Ollie Whitehead, Curator of Public Programmes
The endorsement of ‘warmest place in the UK’ may sound like a dubious consolation prize, but the Isles of Scilly, an archipelago made up of around 200 islands and rocks roughly 40km southwest of Land’s End in Cornwall, are just that.
The fact that these granite outcrops share their latitude with parts of Siberia and the Canadian Prairies is a difficult thing to comprehend whilst stood on a white sand, quartz-flecked beach that’s basking in the late summer sun. This is largely due to the gift of the North Atlantic Drift, a warm water current that flows northeastwards to these shores from the Caribbean. And if the Isles of Scilly are a subtropical microclimate, then Tresco Abbey Garden is an even more unique set of microclimatic conditions within that.
Founded in 1834 by Augustus Smith, Tresco Abbey Garden has been widely influenced and expanded by a further 4 generations of the family, and is now under the custodianship of Robert Dorrien-Smith. The garden sits on the site of a ruined 11th century Benedictine Abbey and hosts a collection of 2500 species of plants. When plants and trees are such a key way to locate oneself in the world, this is a garden that offers a truly dislocating experience. There’s no need for glass to keep the more extreme weather conditions outside, everything here is open to the natural elements of the islands.
The garden is cool, damp, and shady at the lower levels, and makes way for much warmer and brighter conditions the higher up the hillside one travels. The species growing here originate from across the globe, but particular collecting focus is given to the southern hemisphere; from Australia and New Zealand, to South Africa and Brazil. Walking around with Head Gardener Andy Lawson, he uses Chile as the simplest way to describe the breadth and depth of the collection; despite being only 445km at the widest point, the country’s 4270km length has at least seven climatic sub-zones; from arid, desert, subtropical, Mediterranean, to temperate and alpine, and most of these are replicated on this 17 acre site.

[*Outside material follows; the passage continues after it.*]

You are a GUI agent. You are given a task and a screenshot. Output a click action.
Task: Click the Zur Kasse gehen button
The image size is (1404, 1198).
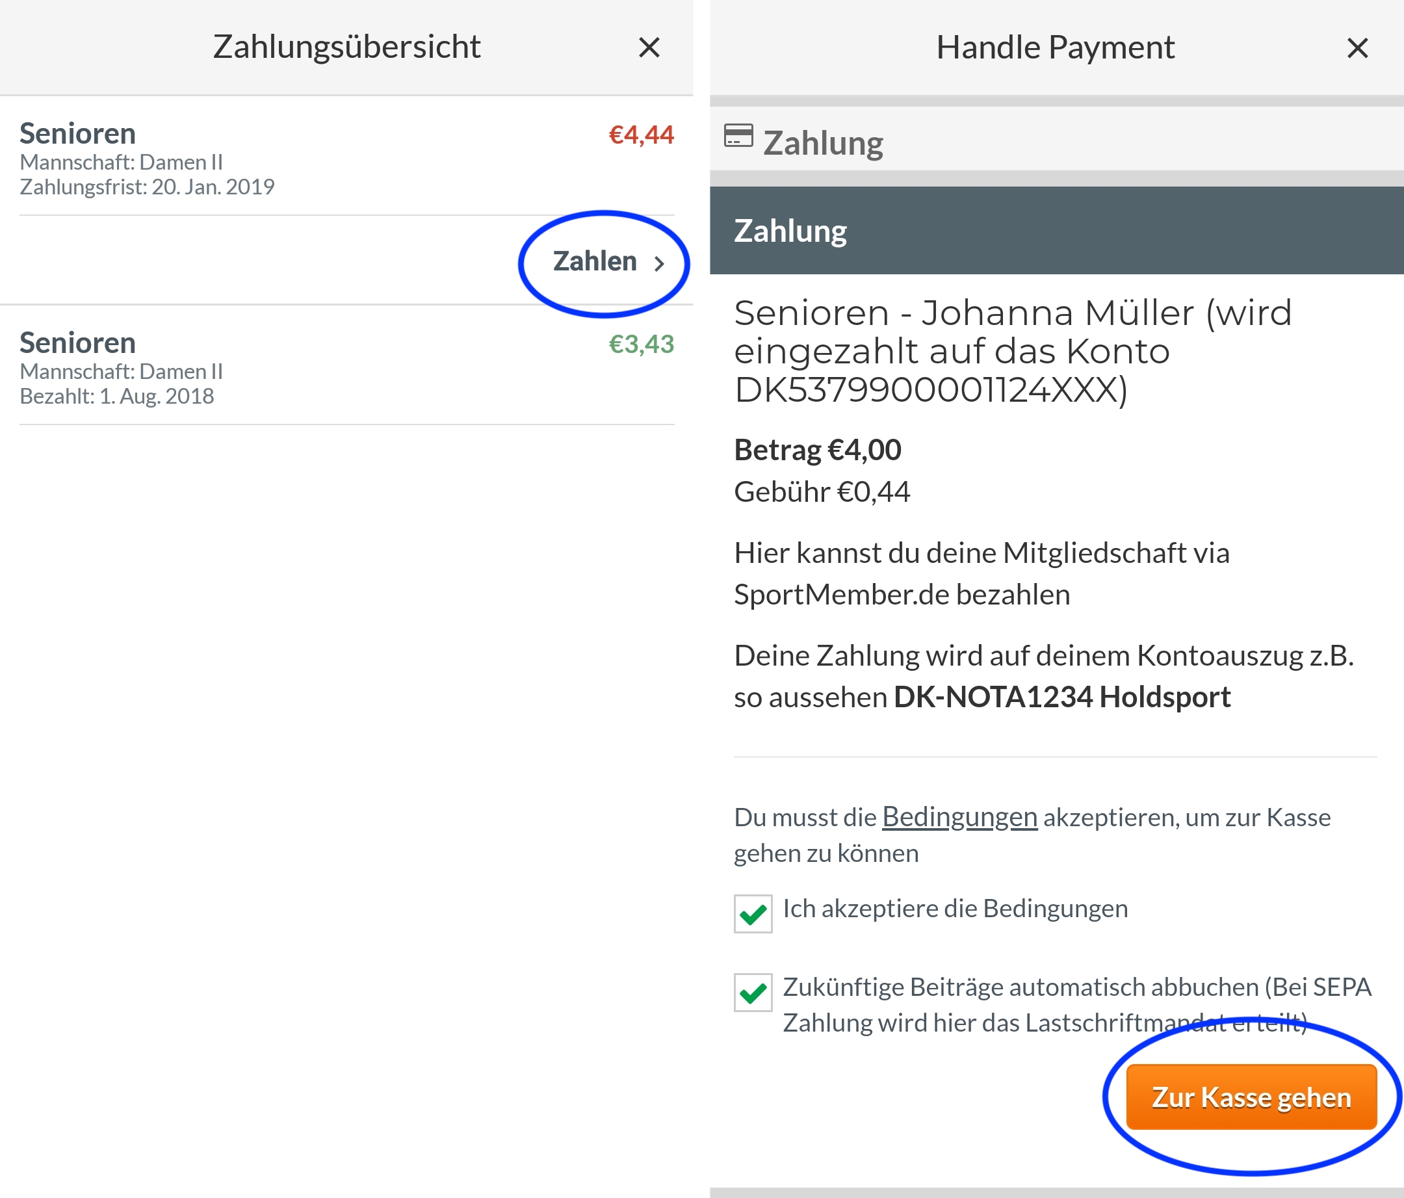[x=1251, y=1097]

As we wander, it strikes me: I haven’t seen quite so many healthy aeoniums and pine trees together since Sarah Price’s Benton End-inspired designs from Chelsea Flower Show earlier this year. Aeonium cunatum and Crassula multiclava have successfully colonised stonework, and the former are in fact so happy that it’s not uncommon for the garden to see their own cross-bred hybrids. Making my way through, I was heartened to recognise two species that we host at the Garden Museum; the soon-to-flower Mexican tree dahlia and the unmistakable wavey shapes of the Agave americana. Our gardens team have just moved the latter to one of our glasshouses in the front garden for its participation in a display relating to our upcoming exhibition; a show exploring the work of the Antiguan artist, gardener, and radical, Frank Walter.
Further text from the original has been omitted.